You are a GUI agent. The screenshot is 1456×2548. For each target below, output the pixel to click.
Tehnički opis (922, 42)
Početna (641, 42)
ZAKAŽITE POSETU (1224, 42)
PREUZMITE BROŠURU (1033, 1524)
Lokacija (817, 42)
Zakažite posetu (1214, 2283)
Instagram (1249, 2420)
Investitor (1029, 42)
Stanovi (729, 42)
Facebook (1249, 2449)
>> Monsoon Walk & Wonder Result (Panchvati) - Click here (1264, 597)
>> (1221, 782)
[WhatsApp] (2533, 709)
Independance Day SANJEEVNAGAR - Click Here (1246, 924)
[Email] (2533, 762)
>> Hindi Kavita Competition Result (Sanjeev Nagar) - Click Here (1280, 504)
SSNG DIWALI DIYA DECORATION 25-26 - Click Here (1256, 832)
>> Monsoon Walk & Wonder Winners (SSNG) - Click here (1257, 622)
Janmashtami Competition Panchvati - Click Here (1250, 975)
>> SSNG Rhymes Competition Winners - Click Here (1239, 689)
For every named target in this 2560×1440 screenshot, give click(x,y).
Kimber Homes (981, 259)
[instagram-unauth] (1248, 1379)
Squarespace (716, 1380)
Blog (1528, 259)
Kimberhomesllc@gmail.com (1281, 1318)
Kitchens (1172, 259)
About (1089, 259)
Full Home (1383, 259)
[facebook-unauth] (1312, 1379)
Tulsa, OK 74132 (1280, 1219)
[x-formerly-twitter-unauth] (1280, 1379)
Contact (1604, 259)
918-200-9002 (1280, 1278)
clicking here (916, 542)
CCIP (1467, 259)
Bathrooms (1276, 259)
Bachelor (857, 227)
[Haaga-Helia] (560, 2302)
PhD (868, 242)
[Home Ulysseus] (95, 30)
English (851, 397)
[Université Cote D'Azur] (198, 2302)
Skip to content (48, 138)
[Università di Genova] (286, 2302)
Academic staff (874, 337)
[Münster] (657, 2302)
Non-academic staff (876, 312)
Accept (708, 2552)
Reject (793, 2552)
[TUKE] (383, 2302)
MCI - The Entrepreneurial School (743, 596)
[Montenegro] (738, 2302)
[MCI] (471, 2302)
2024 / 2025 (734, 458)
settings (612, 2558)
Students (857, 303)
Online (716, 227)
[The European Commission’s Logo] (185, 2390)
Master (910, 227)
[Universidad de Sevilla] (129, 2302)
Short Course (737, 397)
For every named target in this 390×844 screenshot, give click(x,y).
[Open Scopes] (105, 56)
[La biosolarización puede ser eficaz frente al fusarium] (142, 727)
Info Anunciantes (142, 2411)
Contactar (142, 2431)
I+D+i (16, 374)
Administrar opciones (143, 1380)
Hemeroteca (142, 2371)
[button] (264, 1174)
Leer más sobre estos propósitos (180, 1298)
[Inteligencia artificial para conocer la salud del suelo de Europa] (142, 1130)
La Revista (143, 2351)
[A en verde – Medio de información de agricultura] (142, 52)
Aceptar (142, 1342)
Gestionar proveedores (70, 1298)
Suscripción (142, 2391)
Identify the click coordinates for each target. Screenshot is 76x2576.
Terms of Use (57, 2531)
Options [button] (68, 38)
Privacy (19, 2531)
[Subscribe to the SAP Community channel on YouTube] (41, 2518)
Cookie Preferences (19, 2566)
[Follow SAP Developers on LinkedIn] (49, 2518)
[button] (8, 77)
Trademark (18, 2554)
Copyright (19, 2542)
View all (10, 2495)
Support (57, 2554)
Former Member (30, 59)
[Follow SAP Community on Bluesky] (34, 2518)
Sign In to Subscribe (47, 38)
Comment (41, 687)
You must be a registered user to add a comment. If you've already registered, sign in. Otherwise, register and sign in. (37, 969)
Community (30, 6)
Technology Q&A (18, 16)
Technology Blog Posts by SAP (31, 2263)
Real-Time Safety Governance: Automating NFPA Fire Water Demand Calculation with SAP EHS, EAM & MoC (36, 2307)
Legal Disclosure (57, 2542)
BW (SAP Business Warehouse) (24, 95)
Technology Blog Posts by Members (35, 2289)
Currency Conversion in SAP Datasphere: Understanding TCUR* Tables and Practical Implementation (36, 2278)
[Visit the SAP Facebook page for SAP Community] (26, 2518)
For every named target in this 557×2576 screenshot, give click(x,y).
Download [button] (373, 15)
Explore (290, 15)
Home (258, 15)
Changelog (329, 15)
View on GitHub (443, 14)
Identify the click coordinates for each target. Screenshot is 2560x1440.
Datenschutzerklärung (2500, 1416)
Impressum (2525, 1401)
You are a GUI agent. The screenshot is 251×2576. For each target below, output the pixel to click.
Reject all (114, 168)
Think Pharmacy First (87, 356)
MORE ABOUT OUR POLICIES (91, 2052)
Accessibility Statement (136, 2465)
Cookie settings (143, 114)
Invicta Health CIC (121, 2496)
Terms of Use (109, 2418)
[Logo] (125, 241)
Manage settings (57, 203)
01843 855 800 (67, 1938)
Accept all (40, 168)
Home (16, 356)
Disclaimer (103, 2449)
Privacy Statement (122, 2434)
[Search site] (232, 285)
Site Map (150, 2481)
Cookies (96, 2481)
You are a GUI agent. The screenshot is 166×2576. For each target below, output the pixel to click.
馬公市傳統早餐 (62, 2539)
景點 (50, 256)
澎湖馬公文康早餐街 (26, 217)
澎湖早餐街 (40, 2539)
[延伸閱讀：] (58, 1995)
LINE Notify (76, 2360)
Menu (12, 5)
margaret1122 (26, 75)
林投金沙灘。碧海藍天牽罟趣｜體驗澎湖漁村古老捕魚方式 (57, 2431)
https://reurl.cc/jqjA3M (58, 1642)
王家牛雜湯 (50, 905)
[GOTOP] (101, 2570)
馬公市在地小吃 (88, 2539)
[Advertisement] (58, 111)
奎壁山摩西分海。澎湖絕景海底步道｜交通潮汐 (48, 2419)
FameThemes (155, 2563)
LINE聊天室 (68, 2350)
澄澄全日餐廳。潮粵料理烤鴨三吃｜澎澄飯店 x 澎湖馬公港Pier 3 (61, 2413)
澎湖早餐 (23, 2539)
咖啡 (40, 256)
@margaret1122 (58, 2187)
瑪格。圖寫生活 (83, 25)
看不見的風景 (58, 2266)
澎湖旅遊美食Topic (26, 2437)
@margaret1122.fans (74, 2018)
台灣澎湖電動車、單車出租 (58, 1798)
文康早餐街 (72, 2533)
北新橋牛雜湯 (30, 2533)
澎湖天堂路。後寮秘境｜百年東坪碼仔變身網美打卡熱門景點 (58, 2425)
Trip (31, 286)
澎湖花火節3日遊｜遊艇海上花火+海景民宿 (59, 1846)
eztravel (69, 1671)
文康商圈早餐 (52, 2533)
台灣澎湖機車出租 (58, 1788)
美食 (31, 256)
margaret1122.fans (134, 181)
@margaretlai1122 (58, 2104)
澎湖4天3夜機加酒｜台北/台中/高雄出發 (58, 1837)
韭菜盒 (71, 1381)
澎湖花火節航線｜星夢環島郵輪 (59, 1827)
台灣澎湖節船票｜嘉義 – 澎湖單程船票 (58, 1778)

WHAT YOU HAVE TO DO: Retype every line above with nothing changed.

SOLUTION FOR THIS EXERCISE:
You are a GUI agent. The screenshot is 1456×2548. For each target below, output the pixel to click.
Tehnički opis (922, 42)
Početna (641, 42)
ZAKAŽITE POSETU (1224, 42)
PREUZMITE BROŠURU (1033, 1524)
Lokacija (817, 42)
Zakažite posetu (1214, 2283)
Instagram (1249, 2420)
Investitor (1029, 42)
Stanovi (729, 42)
Facebook (1249, 2449)
>> Monsoon Walk & Wonder Result (Panchvati) - Click here (1264, 597)
>> (1221, 782)
[WhatsApp] (2533, 709)
Independance Day SANJEEVNAGAR - Click Here (1246, 924)
[Email] (2533, 762)
>> Hindi Kavita Competition Result (Sanjeev Nagar) - Click Here (1280, 504)
SSNG DIWALI DIYA DECORATION 25-26 - Click Here (1256, 832)
>> Monsoon Walk & Wonder Winners (SSNG) - Click here (1257, 622)
Janmashtami Competition Panchvati - Click Here (1250, 975)
>> SSNG Rhymes Competition Winners - Click Here (1239, 689)
For every named target in this 2560×1440 screenshot, give click(x,y).
Kimber Homes (981, 259)
[instagram-unauth] (1248, 1379)
Squarespace (716, 1380)
Blog (1528, 259)
Kimberhomesllc@gmail.com (1281, 1318)
Kitchens (1172, 259)
About (1089, 259)
Full Home (1383, 259)
[facebook-unauth] (1312, 1379)
Tulsa, OK 74132 (1280, 1219)
[x-formerly-twitter-unauth] (1280, 1379)
Contact (1604, 259)
918-200-9002 (1280, 1278)
clicking here (916, 542)
CCIP (1467, 259)
Bathrooms (1276, 259)
Bachelor (857, 227)
[Haaga-Helia] (560, 2302)
PhD (868, 242)
[Home Ulysseus] (95, 30)
English (851, 397)
[Université Cote D'Azur] (198, 2302)
Skip to content (48, 138)
[Università di Genova] (286, 2302)
Academic staff (874, 337)
[Münster] (657, 2302)
Non-academic staff (876, 312)
Accept (708, 2552)
Reject (793, 2552)
[TUKE] (383, 2302)
MCI - The Entrepreneurial School (743, 596)
[Montenegro] (738, 2302)
[MCI] (471, 2302)
2024 / 2025 (734, 458)
settings (612, 2558)
Students (857, 303)
Online (716, 227)
[The European Commission’s Logo] (185, 2390)
Master (910, 227)
[Universidad de Sevilla] (129, 2302)
Short Course (737, 397)
For every named target in this 390×844 screenshot, give click(x,y).
[Open Scopes] (105, 56)
[La biosolarización puede ser eficaz frente al fusarium] (142, 727)
Info Anunciantes (142, 2411)
Contactar (142, 2431)
I+D+i (16, 374)
Administrar opciones (143, 1380)
Hemeroteca (142, 2371)
[button] (264, 1174)
Leer más sobre estos propósitos (180, 1298)
[Inteligencia artificial para conocer la salud del suelo de Europa] (142, 1130)
La Revista (143, 2351)
[A en verde – Medio de información de agricultura] (142, 52)
Aceptar (142, 1342)
Gestionar proveedores (70, 1298)
Suscripción (142, 2391)
Identify the click coordinates for each target. Screenshot is 76x2576.
Terms of Use (57, 2531)
Options [button] (68, 38)
Privacy (19, 2531)
[Subscribe to the SAP Community channel on YouTube] (41, 2518)
Cookie Preferences (19, 2566)
[Follow SAP Developers on LinkedIn] (49, 2518)
[button] (8, 77)
Trademark (18, 2554)
Copyright (19, 2542)
View all (10, 2495)
Support (57, 2554)
Former Member (30, 59)
[Follow SAP Community on Bluesky] (34, 2518)
Sign In to Subscribe (47, 38)
Comment (41, 687)
You must be a registered user to add a comment. If you've already registered, sign in. Otherwise, register and sign in. (37, 969)
Community (30, 6)
Technology Q&A (18, 16)
Technology Blog Posts by SAP (31, 2263)
Real-Time Safety Governance: Automating NFPA Fire Water Demand Calculation with SAP EHS, EAM & MoC (36, 2307)
Legal Disclosure (57, 2542)
BW (SAP Business Warehouse) (24, 95)
Technology Blog Posts by Members (35, 2289)
Currency Conversion in SAP Datasphere: Understanding TCUR* Tables and Practical Implementation (36, 2278)
[Visit the SAP Facebook page for SAP Community] (26, 2518)
For every named target in this 557×2576 screenshot, give click(x,y).
Download [button] (373, 15)
Explore (290, 15)
Home (258, 15)
Changelog (329, 15)
View on GitHub (443, 14)
Identify the click coordinates for each target. Screenshot is 2560x1440.
Datenschutzerklärung (2500, 1416)
Impressum (2525, 1401)
You are a GUI agent. The screenshot is 251×2576. For each target below, output the pixel to click.
Reject all (114, 168)
Think Pharmacy First (87, 356)
MORE ABOUT OUR POLICIES (91, 2052)
Accessibility Statement (136, 2465)
Cookie settings (143, 114)
Invicta Health CIC (121, 2496)
Terms of Use (109, 2418)
[Logo] (125, 241)
Manage settings (57, 203)
01843 855 800 (67, 1938)
Accept all (40, 168)
Home (16, 356)
Disclaimer (103, 2449)
Privacy Statement (122, 2434)
[Search site] (232, 285)
Site Map (150, 2481)
Cookies (96, 2481)
You are a GUI agent. The screenshot is 166×2576. For each target below, output the pixel to click.
馬公市傳統早餐 (62, 2539)
景點 (50, 256)
澎湖馬公文康早餐街 (26, 217)
澎湖早餐街 (40, 2539)
[延伸閱讀：] (58, 1995)
LINE Notify (76, 2360)
Menu (12, 5)
margaret1122 (26, 75)
林投金沙灘。碧海藍天牽罟趣｜體驗澎湖漁村古老捕魚方式 (57, 2431)
https://reurl.cc/jqjA3M (58, 1642)
王家牛雜湯 (50, 905)
[GOTOP] (101, 2570)
馬公市在地小吃 (88, 2539)
[Advertisement] (58, 111)
奎壁山摩西分海。澎湖絕景海底步道｜交通潮汐 (48, 2419)
FameThemes (155, 2563)
LINE聊天室 (68, 2350)
澄澄全日餐廳。潮粵料理烤鴨三吃｜澎澄飯店 x 澎湖馬公港Pier 3 (61, 2413)
澎湖早餐 (23, 2539)
咖啡 (40, 256)
@margaret1122 (58, 2187)
瑪格。圖寫生活 (83, 25)
看不見的風景 (58, 2266)
澎湖旅遊美食Topic (26, 2437)
@margaret1122.fans (74, 2018)
台灣澎湖電動車、單車出租 (58, 1798)
文康早餐街 (72, 2533)
北新橋牛雜湯 (30, 2533)
澎湖天堂路。後寮秘境｜百年東坪碼仔變身網美打卡熱門景點 (58, 2425)
Trip (31, 286)
澎湖花火節3日遊｜遊艇海上花火+海景民宿 (59, 1846)
eztravel (69, 1671)
文康商圈早餐 (52, 2533)
台灣澎湖機車出租 (58, 1788)
美食 (31, 256)
margaret1122.fans (134, 181)
@margaretlai1122 (58, 2104)
澎湖4天3夜機加酒｜台北/台中/高雄出發 (58, 1837)
韭菜盒 (71, 1381)
澎湖花火節航線｜星夢環島郵輪 (59, 1827)
台灣澎湖節船票｜嘉義 – 澎湖單程船票 (58, 1778)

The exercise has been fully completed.